Make is an extremely useful tool across our codebase. It has two primary usecases:
- orchestrate complex data processing tasks, including running them in paralell on a single machine
- create phony targets for quick access to development commands
This page primarily focusses on the latter.
Make Versions
It’s worth noting that macs come equiped with GNU make v3.x instead of GNU 4.x . This is because of licence changes between the two versions. Our code bases use v4.x onwards so if you’re on a mac it’s worth upgrading see our guide here
Common Make Targets
This is the key section for developers. Almost every repo uses make to shorthand particular development commands. Over time a lot of targets have been created this guide aims to explain the meaning of each target in an attempt to create universal targets in each repo.
make init
By far the most common target.

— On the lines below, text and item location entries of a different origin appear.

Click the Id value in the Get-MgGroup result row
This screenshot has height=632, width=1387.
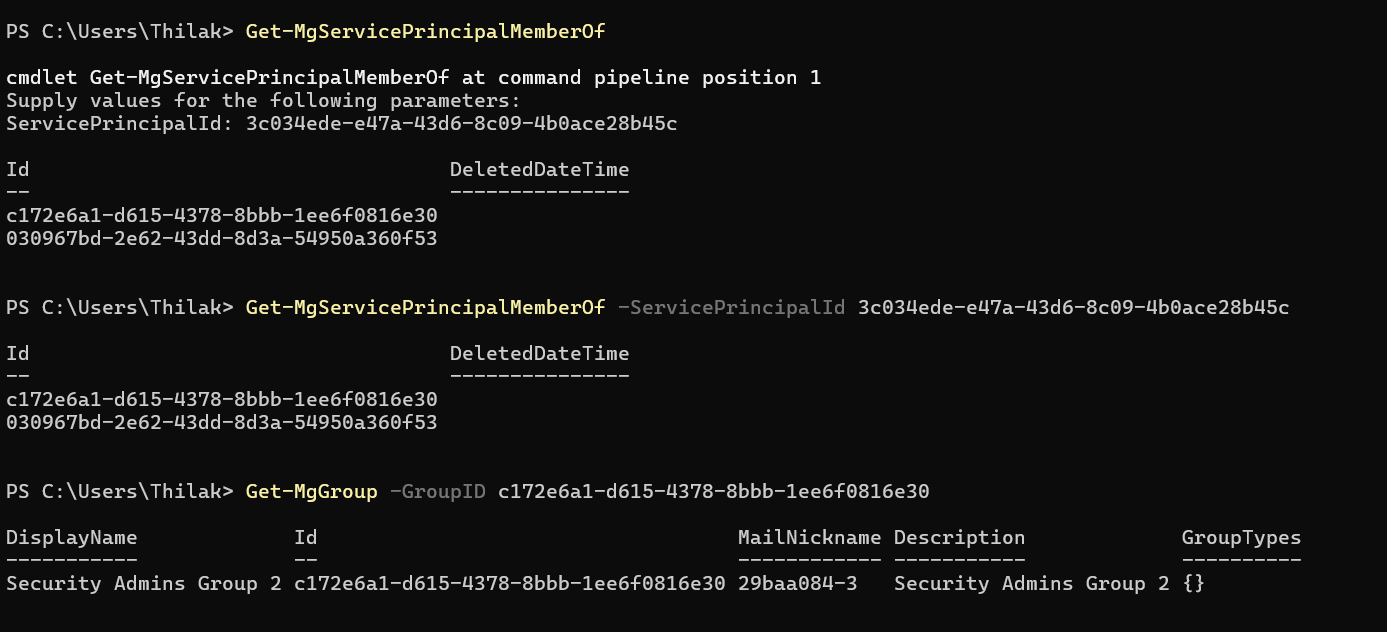coord(509,584)
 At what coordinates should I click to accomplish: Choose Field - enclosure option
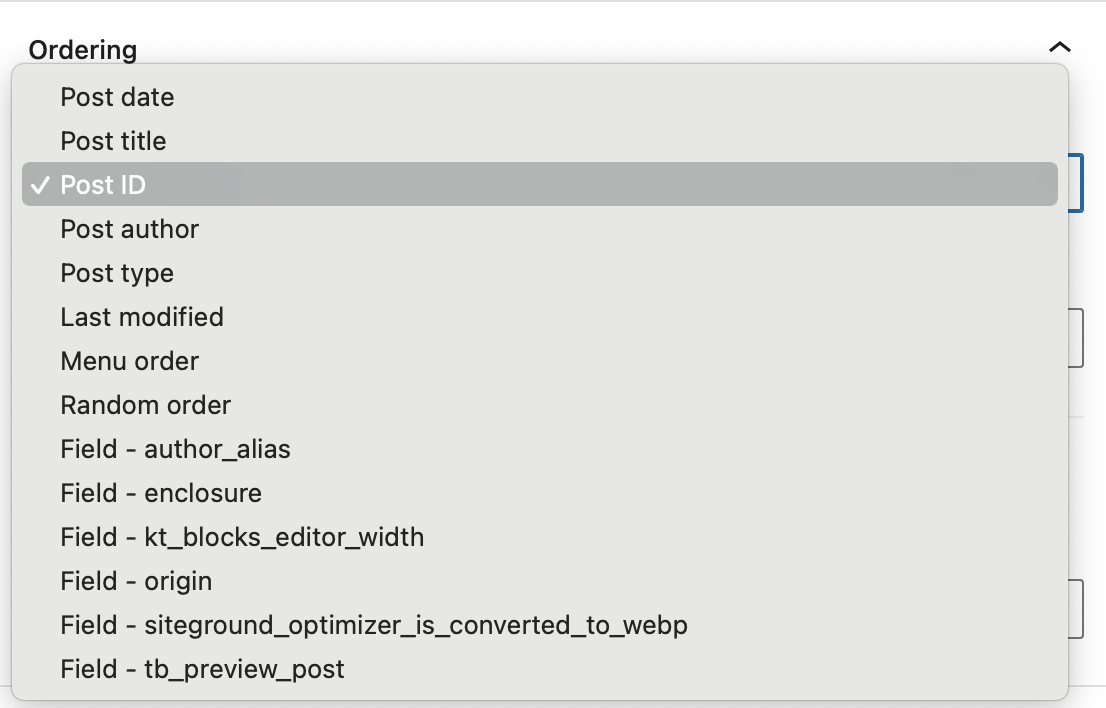pos(540,493)
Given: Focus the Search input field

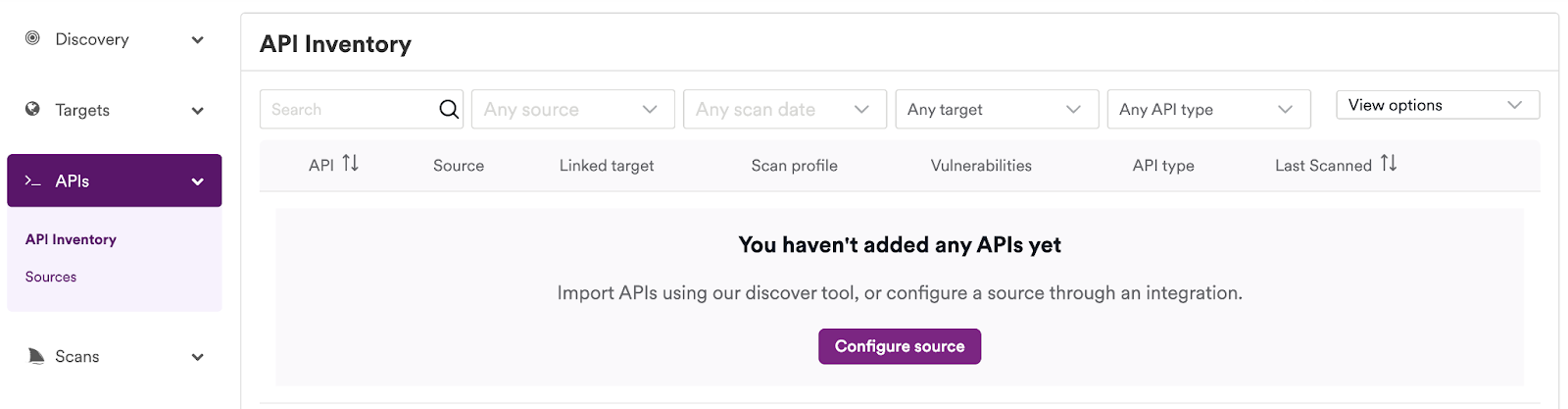Looking at the screenshot, I should click(x=348, y=109).
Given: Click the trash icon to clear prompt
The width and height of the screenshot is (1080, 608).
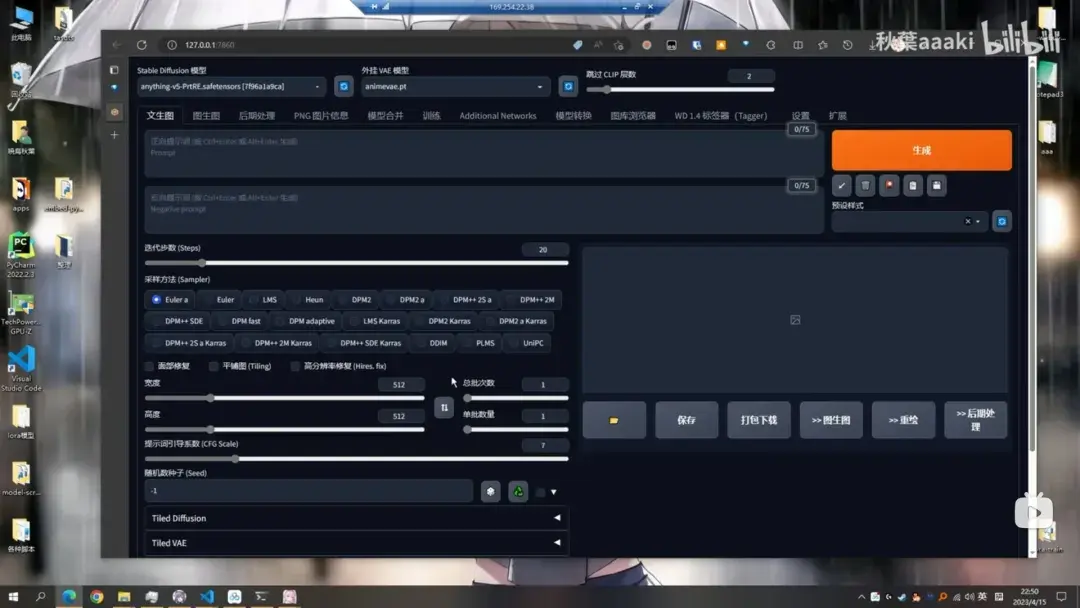Looking at the screenshot, I should click(865, 186).

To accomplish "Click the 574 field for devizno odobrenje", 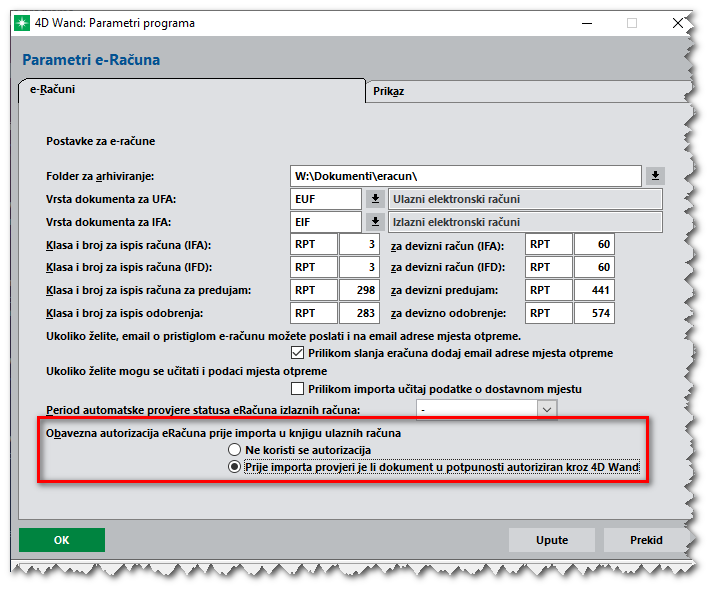I will pos(595,314).
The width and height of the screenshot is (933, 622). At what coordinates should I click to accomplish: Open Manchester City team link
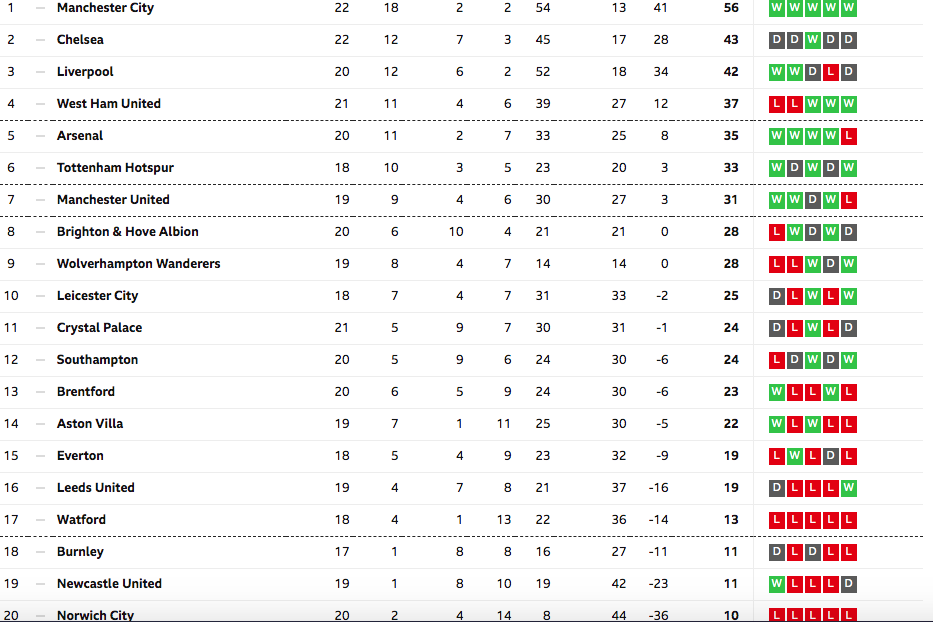(x=105, y=8)
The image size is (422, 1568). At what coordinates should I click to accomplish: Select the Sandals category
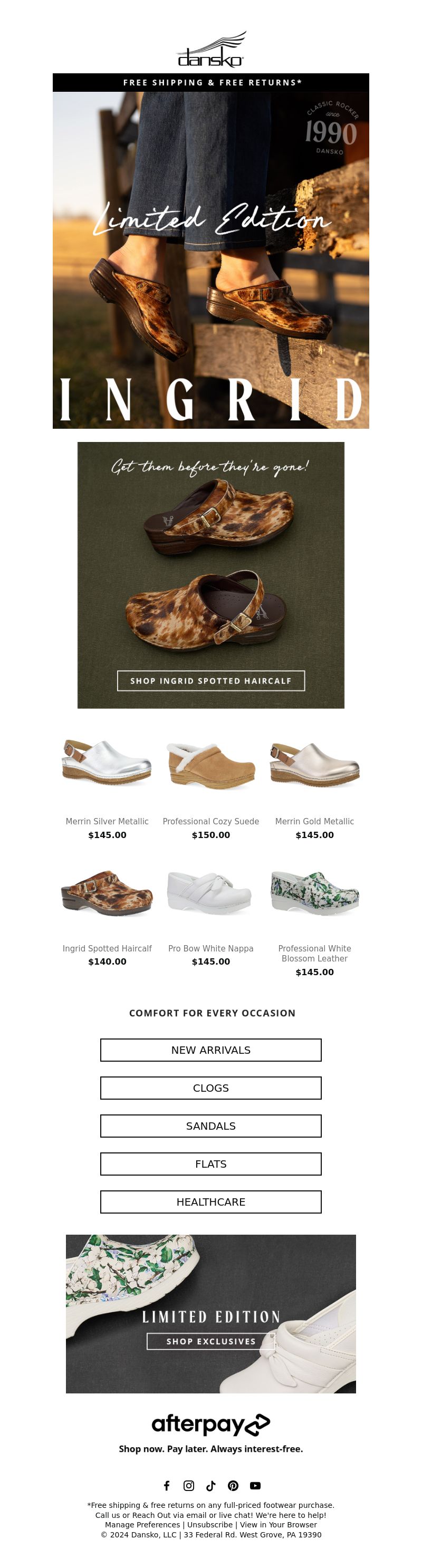[x=210, y=1126]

It is primarily aimed at local and test environments. it’s aim is to reduce the burden on developers when setting up a project/repo locally although it can also be used in other environments. it should install dependencies where possible, or at least flag that they will be needed in order to run the project by erroring and providing links to guidance on where to access them.
make test
Run unit, integration and acceptance tests for the repository. In a perfect world this can be ran directly after running init. It should also calculate test coverage for the repo and is how the CI/CD workflows run tests
make test-unit make test-integration make test-acceptance
These run the associated type of tests but DO NOT need to check coverage as we only measure coverage across all tests.
make upgrade
This should be used to upgrade dependency locks so as those in requirement.txt.